Assignment:
Would you write out all of the records that follow, exactly as they stand?

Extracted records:
□ □ □

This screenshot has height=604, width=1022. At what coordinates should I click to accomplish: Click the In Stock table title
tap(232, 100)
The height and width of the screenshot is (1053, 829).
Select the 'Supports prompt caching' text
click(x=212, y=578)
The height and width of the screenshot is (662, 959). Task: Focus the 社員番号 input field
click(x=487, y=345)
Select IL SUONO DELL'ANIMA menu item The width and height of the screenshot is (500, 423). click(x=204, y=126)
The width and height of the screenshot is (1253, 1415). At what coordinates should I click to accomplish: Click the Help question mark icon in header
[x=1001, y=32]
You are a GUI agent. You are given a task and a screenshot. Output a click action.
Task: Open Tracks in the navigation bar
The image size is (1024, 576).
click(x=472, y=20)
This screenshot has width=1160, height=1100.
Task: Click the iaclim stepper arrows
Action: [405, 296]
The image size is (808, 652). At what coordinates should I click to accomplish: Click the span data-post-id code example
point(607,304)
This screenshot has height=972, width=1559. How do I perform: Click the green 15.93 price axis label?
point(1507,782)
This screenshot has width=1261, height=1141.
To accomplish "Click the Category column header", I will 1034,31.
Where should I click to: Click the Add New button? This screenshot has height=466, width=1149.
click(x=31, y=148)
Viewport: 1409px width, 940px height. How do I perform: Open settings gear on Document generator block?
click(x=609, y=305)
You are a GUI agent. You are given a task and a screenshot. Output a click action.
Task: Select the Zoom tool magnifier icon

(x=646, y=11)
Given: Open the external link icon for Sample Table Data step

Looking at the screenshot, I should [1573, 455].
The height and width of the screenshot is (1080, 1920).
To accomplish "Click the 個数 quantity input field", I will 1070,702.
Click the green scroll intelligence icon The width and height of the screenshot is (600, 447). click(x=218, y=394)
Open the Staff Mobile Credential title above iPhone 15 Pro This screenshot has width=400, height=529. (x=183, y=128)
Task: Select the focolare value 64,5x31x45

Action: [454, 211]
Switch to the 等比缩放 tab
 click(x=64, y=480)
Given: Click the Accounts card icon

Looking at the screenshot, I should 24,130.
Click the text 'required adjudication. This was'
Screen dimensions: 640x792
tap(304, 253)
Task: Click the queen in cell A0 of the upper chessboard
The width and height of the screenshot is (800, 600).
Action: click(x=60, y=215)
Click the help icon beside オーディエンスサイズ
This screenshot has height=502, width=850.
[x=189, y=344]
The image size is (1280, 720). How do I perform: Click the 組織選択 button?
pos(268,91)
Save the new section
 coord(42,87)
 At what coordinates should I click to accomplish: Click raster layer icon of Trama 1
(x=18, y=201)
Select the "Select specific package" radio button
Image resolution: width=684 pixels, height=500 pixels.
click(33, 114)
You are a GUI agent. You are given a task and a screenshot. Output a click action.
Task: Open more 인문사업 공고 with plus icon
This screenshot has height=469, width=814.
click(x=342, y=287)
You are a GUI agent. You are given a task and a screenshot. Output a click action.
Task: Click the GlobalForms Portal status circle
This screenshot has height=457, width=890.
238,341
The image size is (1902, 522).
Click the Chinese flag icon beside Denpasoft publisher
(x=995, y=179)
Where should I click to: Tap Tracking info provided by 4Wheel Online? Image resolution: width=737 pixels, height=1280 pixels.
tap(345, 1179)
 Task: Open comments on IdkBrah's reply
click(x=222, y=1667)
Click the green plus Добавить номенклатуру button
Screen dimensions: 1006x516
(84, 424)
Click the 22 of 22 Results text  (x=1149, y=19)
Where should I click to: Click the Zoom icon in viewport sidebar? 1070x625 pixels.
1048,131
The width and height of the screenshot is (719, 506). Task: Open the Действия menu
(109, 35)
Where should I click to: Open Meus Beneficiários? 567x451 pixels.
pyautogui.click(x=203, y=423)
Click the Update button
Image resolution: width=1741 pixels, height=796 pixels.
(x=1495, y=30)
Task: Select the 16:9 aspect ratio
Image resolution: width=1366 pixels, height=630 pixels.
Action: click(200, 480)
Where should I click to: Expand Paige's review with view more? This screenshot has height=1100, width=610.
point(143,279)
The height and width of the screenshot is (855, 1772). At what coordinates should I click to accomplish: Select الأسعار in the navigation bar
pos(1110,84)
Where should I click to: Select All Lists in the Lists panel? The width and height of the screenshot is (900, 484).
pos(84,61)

□ □ □

Response area:
This screenshot has height=604, width=1022. At what coordinates should I click to accomplish: Click the In Stock table title
tap(232, 100)
The height and width of the screenshot is (1053, 829).
Select the 'Supports prompt caching' text
click(x=212, y=578)
The height and width of the screenshot is (662, 959). Task: Focus the 社員番号 input field
click(x=487, y=345)
Select IL SUONO DELL'ANIMA menu item The width and height of the screenshot is (500, 423). click(x=204, y=126)
The width and height of the screenshot is (1253, 1415). At what coordinates should I click to accomplish: Click the Help question mark icon in header
[x=1001, y=32]
You are a GUI agent. You are given a task and a screenshot. Output a click action.
Task: Open Tracks in the navigation bar
The image size is (1024, 576).
click(x=472, y=20)
This screenshot has width=1160, height=1100.
Task: Click the iaclim stepper arrows
Action: [405, 296]
The image size is (808, 652). At what coordinates should I click to accomplish: Click the span data-post-id code example
point(607,304)
This screenshot has height=972, width=1559. How do I perform: Click the green 15.93 price axis label?
point(1507,782)
This screenshot has width=1261, height=1141.
To accomplish "Click the Category column header", I will 1034,31.
Where should I click to: Click the Add New button? This screenshot has height=466, width=1149.
click(x=31, y=148)
Viewport: 1409px width, 940px height. How do I perform: Open settings gear on Document generator block?
click(x=609, y=305)
You are a GUI agent. You are given a task and a screenshot. Output a click action.
Task: Select the Zoom tool magnifier icon

(x=646, y=11)
Given: Open the external link icon for Sample Table Data step

Looking at the screenshot, I should [1573, 455].
The height and width of the screenshot is (1080, 1920).
To accomplish "Click the 個数 quantity input field", I will 1070,702.
Click the green scroll intelligence icon The width and height of the screenshot is (600, 447). click(x=218, y=394)
Open the Staff Mobile Credential title above iPhone 15 Pro This screenshot has width=400, height=529. (x=183, y=128)
Task: Select the focolare value 64,5x31x45

Action: [454, 211]
Switch to the 等比缩放 tab
 click(x=64, y=480)
Given: Click the Accounts card icon

Looking at the screenshot, I should 24,130.
Click the text 'required adjudication. This was'
Screen dimensions: 640x792
tap(304, 253)
Task: Click the queen in cell A0 of the upper chessboard
The width and height of the screenshot is (800, 600).
Action: click(x=60, y=215)
Click the help icon beside オーディエンスサイズ
This screenshot has height=502, width=850.
[x=189, y=344]
The image size is (1280, 720). How do I perform: Click the 組織選択 button?
pos(268,91)
Save the new section
 coord(42,87)
 At what coordinates should I click to accomplish: Click raster layer icon of Trama 1
(x=18, y=201)
Select the "Select specific package" radio button
Image resolution: width=684 pixels, height=500 pixels.
click(33, 114)
You are a GUI agent. You are given a task and a screenshot. Output a click action.
Task: Open more 인문사업 공고 with plus icon
This screenshot has height=469, width=814.
click(x=342, y=287)
You are a GUI agent. You are given a task and a screenshot. Output a click action.
Task: Click the GlobalForms Portal status circle
This screenshot has height=457, width=890.
238,341
The image size is (1902, 522).
Click the Chinese flag icon beside Denpasoft publisher
(x=995, y=179)
Where should I click to: Tap Tracking info provided by 4Wheel Online? Image resolution: width=737 pixels, height=1280 pixels.
tap(345, 1179)
 Task: Open comments on IdkBrah's reply
click(x=222, y=1667)
Click the green plus Добавить номенклатуру button
Screen dimensions: 1006x516
(84, 424)
Click the 22 of 22 Results text  (x=1149, y=19)
Where should I click to: Click the Zoom icon in viewport sidebar? 1070x625 pixels.
1048,131
The width and height of the screenshot is (719, 506). Task: Open the Действия menu
(109, 35)
Where should I click to: Open Meus Beneficiários? 567x451 pixels.
pyautogui.click(x=203, y=423)
Click the Update button
Image resolution: width=1741 pixels, height=796 pixels.
(x=1495, y=30)
Task: Select the 16:9 aspect ratio
Image resolution: width=1366 pixels, height=630 pixels.
Action: click(200, 480)
Where should I click to: Expand Paige's review with view more? This screenshot has height=1100, width=610.
point(143,279)
The height and width of the screenshot is (855, 1772). At what coordinates should I click to accomplish: Select الأسعار in the navigation bar
pos(1110,84)
Where should I click to: Select All Lists in the Lists panel? The width and height of the screenshot is (900, 484).
pos(84,61)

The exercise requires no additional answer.